执行声音处理的一个方法是通过利用隐藏马尔可夫模型(HMM)。本领域所公知的HMM是由声音状态的一个马尔可夫链所构成的随机有限状态自动控制。这些状态模拟语音的瞬时结构，即，该状态如何随时间而变化。用于每个这些状态的概率函数、模拟发射和声音矢量的观察由HMM所表示。One way to perform sound processing is by utilizing Hidden Markov Models (HMMs). The HMM known in the art is a stochastic finite state automatic control composed of a Markov chain of sound states. These states model the temporal structure of speech, ie, how this state changes over time. The probability functions for each of these states, the observations of simulated emissions and sound vectors, are represented by HMMs.

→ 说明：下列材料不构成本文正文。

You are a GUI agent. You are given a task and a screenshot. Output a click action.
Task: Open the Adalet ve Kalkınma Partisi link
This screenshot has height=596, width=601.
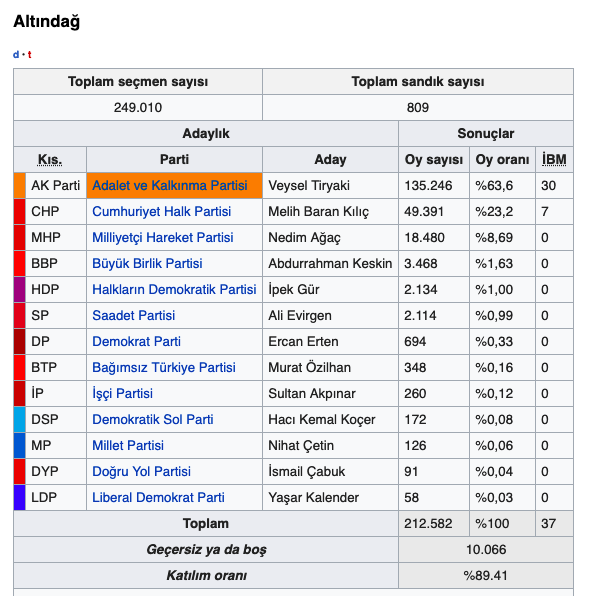pyautogui.click(x=169, y=186)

一旦一个HMM被用于表示该语音特征，则一个搜索空间被确定，并且可以在一个声音模型内对以前形成的HMM进行搜索。该HMM可以在一个客户机设备的训练阶段过程中形成，该训练阶段可能在一个人第一次使用该客户机设备340时出现。例如，当一个人购买一个移动电话时，该电话可以具有一个这样的按键，当该按键被按下时可以把该电话置于训练模型。在该模型的过程中，该人可能被要求说出字、音素或者其他出现在屏幕上的音标单元。然后该移动电话可以捕获由该用户所产生的声音，并且通过图3的功能块322-326来运行它，以提取与该声音相关的特征并且形成一个HMM。在该训练阶段过程中，由于客户机设备340确切地已知该声音所表达的字，因此它可以存储两块信息(所读出的字及其提取的特征)，并且创建对该移动电话的用户个性化的声音模型。Once an HMM is used to represent the speech features, a search space is determined and a search of previously formed HMMs can be performed within an acoustic model. The HMM may be formed during a client device's training phase, which may occur when a person uses the client device 340 for the first time. For example, when a person buys a mobile phone, the phone may have a key that, when pressed, puts the phone into a training model. During the modeling process, the person may be asked to speak words, phonemes, or other phonetic units that appear on the screen. The mobile phone can then capture the sound produced by the user and run it through the functional blocks 322-326 of FIG. 3 to extract features related to the sound and form an HMM. During this training phase, since the client device 340 knows exactly what word the voice represents, it can store two pieces of information (the spoken word and its extracted features) and create a User personalized sound models.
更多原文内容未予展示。